• What are sleep medicines?

Sleep medicines are certain medicines that are taken in order to induce sleep in our system artificially.

  • Now, why cannot we sleep naturally?

Because, we might have sleep disorders of some type.

  • What are sleep disorders?

Sleep Disorders are a group of conditions that affect the ability to sleep well on a regular basis. Whether they are caused by a health problem or by too much stress, sleep disorders are becoming increasingly common throughout the world.

Different types of sleep disorders are like insomnia which is the inability to fall asleep or remain asleep, sleep apnea which creates pauses in breathing during sleep, parasomnias which causes abnormal behaviors like sleepwalking, sleep talking, groaning, nightmares, bedwetting, teeth grinding or jaw clenching during sleep; restless leg syndrome where there is an overwhelming need to move the legs, narcolepsy where ‘sleep attacks’ happen while being completely awake and lastly sleep paralysis.

Now, all prescribed sleeping pills have side effects, which vary depending on the specific drug, the dosage, and how long the drug lasts in your system. Common side effects include prolonged drowsiness the following day, headache, muscle aches, constipation, dry mouth, trouble concentrating, dizziness, unsteadiness, and rebound insomnia.

Other risks of of consuming sleeping pills unrestrainedly are: 

  • Drug tolerance: You may, over a period of time, build up a tolerance to sleep aids, and you will have to take more and more for them to work, which in turn can lead to more side effects.
  • Drug dependence: You may come to rely on sleeping pills to sleep, and will be unable to sleep or have even worse sleep without them. Prescription pills, in particular, can be very addictive, making it difficult to stop taking them.
  • Withdrawal symptoms: If you stop the medication abruptly, you may have withdrawal symptoms, such as nausea, sweating, and shaking.
  • Drug interactions: Sleeping pills can interact with other medications. This can worsen side effects and sometimes be dangerous, especially with prescribed painkillers and other sedatives.
  • Rebound insomnia: If you need to stop taking sleeping pills, sometimes the insomnia can become even worse than before.
  • Masking an underlying problem: There may be an underlying medical or mental disorder, or even a sleep disorder, causing your insomnia that can’t be treated with sleeping pills.
  • Sedative-hypnotic medications (benzodiazepines and nonbenzodiazepines) can cause severe allergic reaction, facial swelling, memory lapses, hallucinations, suicidal thoughts or actions, and complex sleep-related behaviors like sleep-walking, sleep-driving (driving while not fully awake, with no memory of the event) and sleep-eating (eating in the middle of the night with no recollection, often resulting in weight-gain). If you experience any unusual sleep-related behavior, consult your doctor immediately.

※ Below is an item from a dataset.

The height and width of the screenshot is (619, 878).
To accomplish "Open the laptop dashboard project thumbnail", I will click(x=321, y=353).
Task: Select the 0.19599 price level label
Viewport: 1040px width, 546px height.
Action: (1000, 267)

For the safe usage of sleeping medicines, there are certain tips. If you decide to try sleeping pills or sleep aids, keep the following safety guidelines in mind.

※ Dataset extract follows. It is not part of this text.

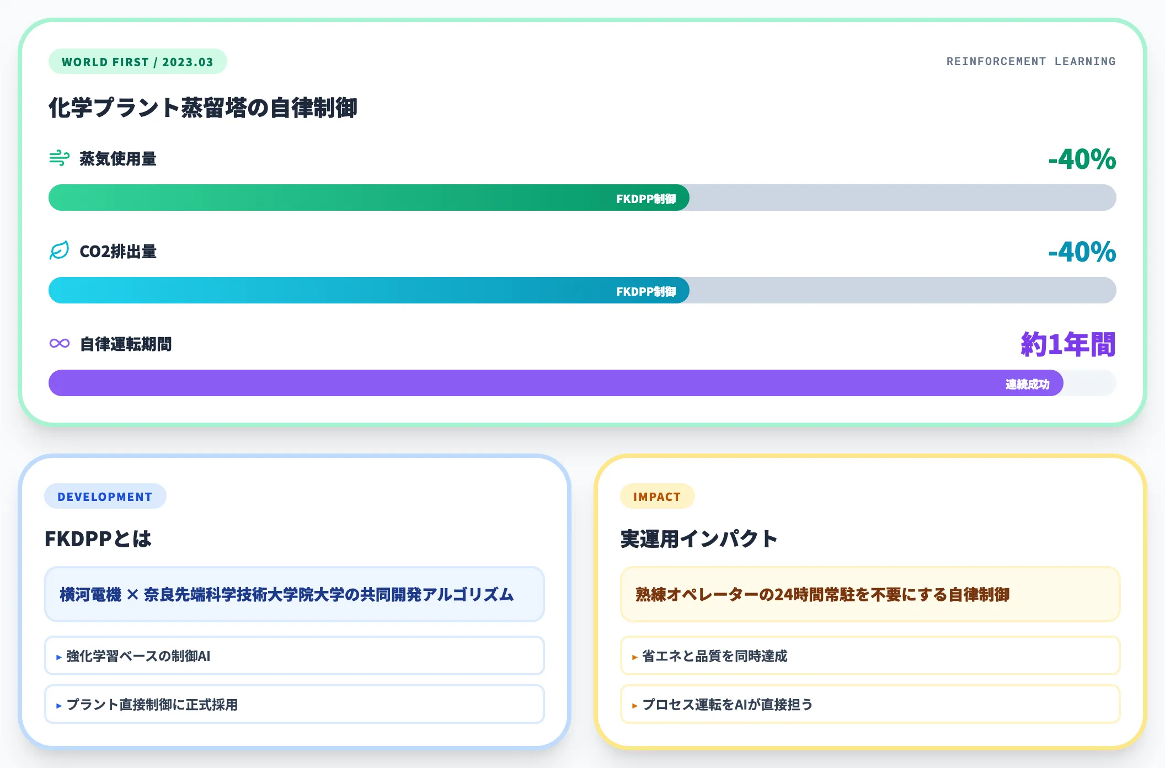Click the steam wind icon beside 蒸気使用量
The image size is (1165, 768).
click(59, 158)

  • Never mix sleeping pills with alcohol or other sedative drugs. Alcohol not only disrupts sleep quality, but it increases the sedative effects of sleeping pills. The combination can be quite dangerous—even deadly.
  • Only take a sleeping pill when you will have enough time for at least seven to eight hours of sleep. Otherwise, you may feel very drowsy the next day.
  • Don’t take a second dose in the middle of the night. It can be dangerous to double up on your dosage, and with less time for the medication to clear your system it may be difficult to get up the next morning and shake off grogginess.
  • Start with the lowest recommended dose. See how the medication affects you and the types of side effects you experience.
  • Avoid frequent usage of it. To avoid dependency and minimize adverse effects, try to save sleeping pills for emergencies, rather than nightly use.
  • Never drive a car or operate machinery after taking a sleeping pill as, when you start using a new sleep aid, you may not know how it will affect you.
  • Carefully read the package insert that comes with your medication and pay careful attention to the potential side effects and drug interactions. Many common medications, including antidepressants and antibiotics, can cause dangerous interactions with both prescription and over-the-counter sleeping pills. For many sleeping pills, certain foods such as grapefruit and grapefruit juice must also be avoided.

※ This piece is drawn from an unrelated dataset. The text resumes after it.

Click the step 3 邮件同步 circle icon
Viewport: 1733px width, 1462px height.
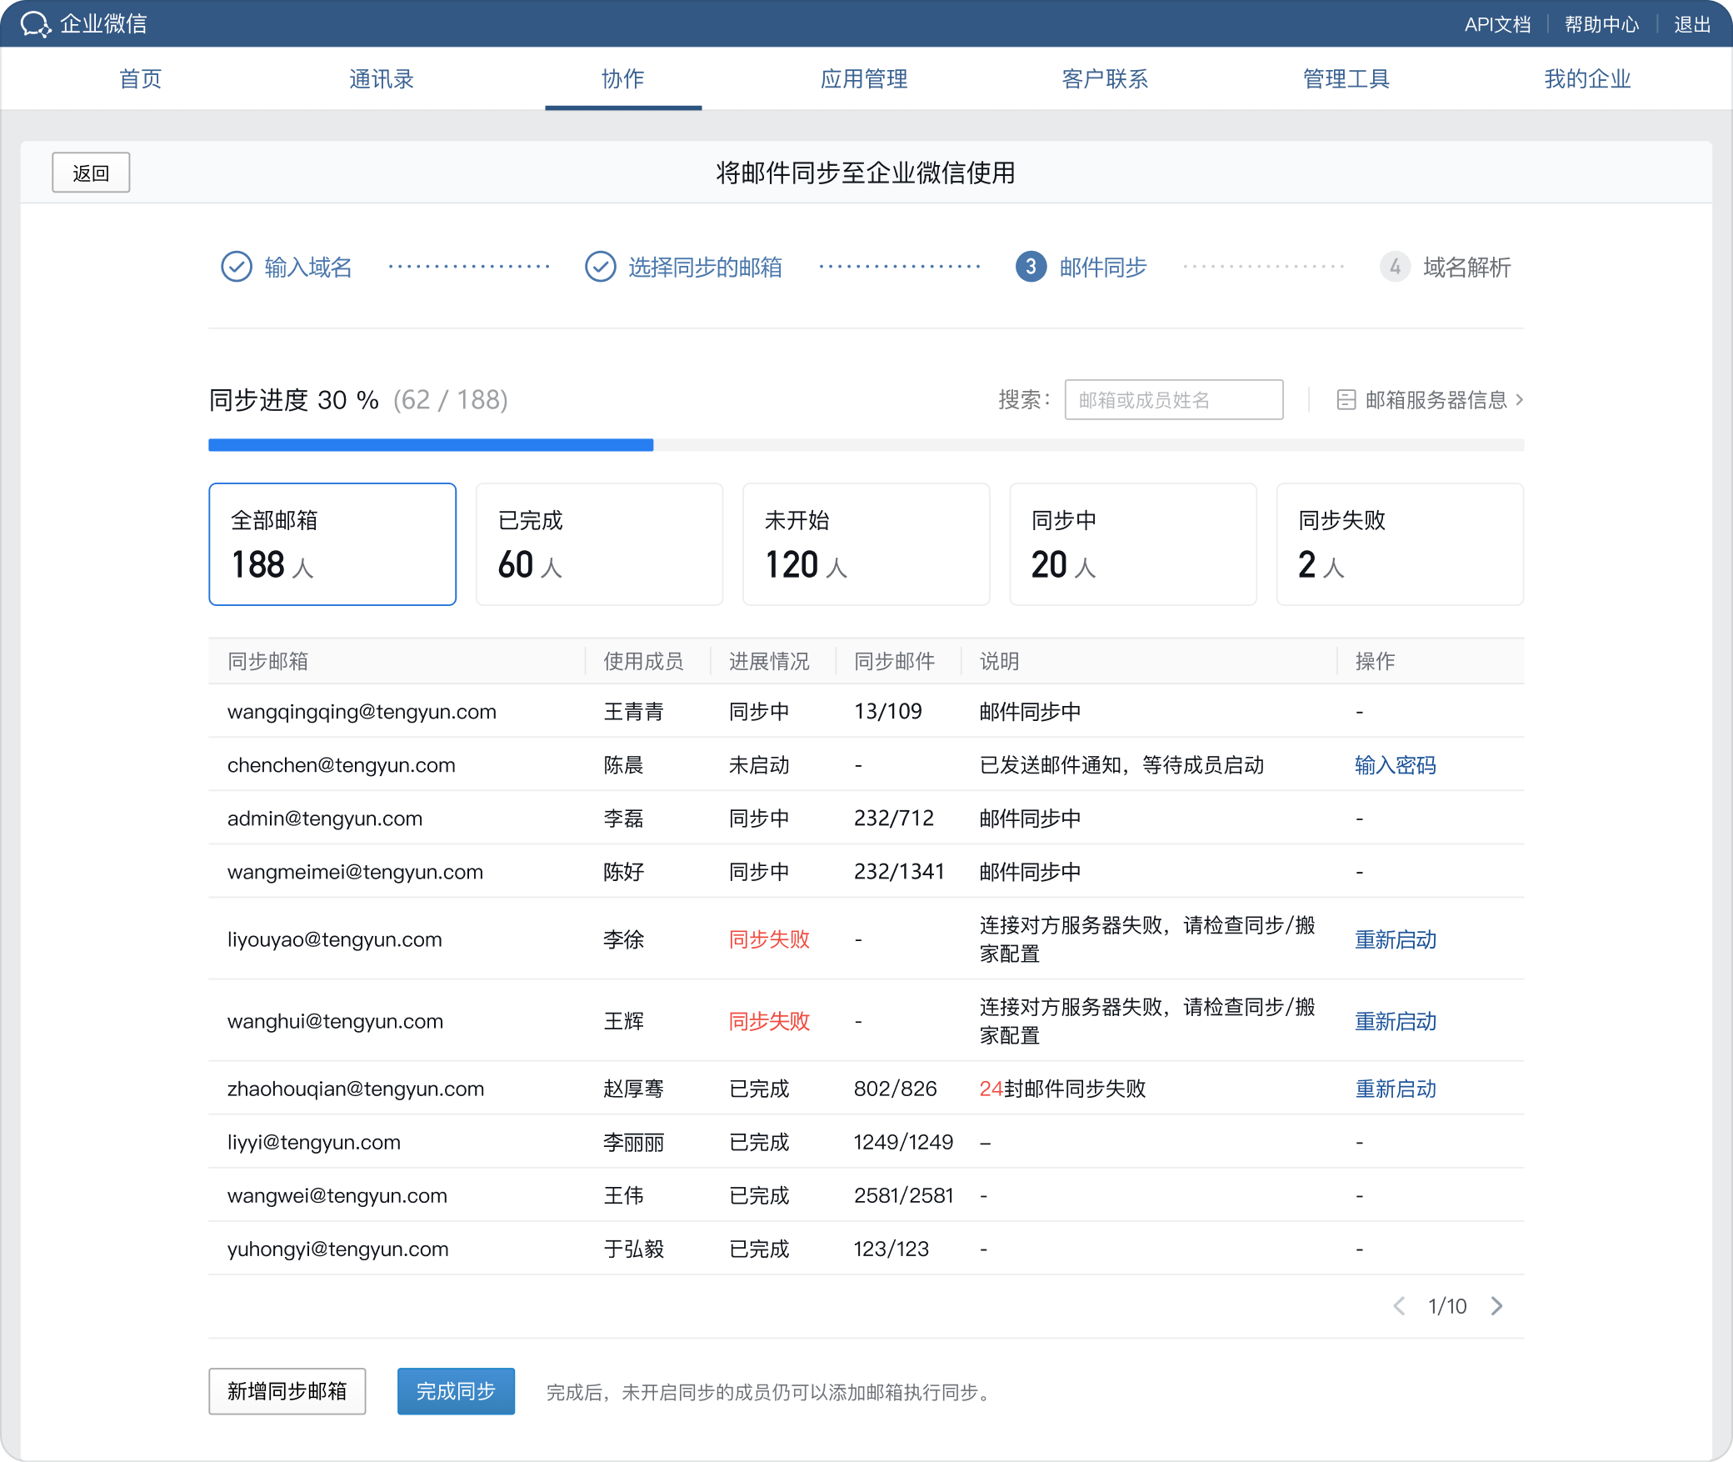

Now, before taking sleeping pills, talk to your doctor or pharmacist about:

  • Other medications and supplements you are taking
  • Other medical conditions you have
  • Specific instructions for increasing, decreasing and/or terminating use
  • For better sleep, opt for healthy habits, not pills
  • Research has shown that changing your lifestyle and sleep habits is the best way to combat insomnia. Even if you decide to use sleeping pills or medications in the short term, experts recommend making changes to your lifestyle and bedtime behavior as a long-term remedy to sleep problems. Behavioral and environmental changes can have more of a positive impact on sleep than medication, without the risk of side effects or dependence.

Relaxation techniques are used as an alternative to sleeping pills. And lastly, sleeping pills/medicines are addictive only if you want them to be and they are completely safe if taken under the guidance of a doctor.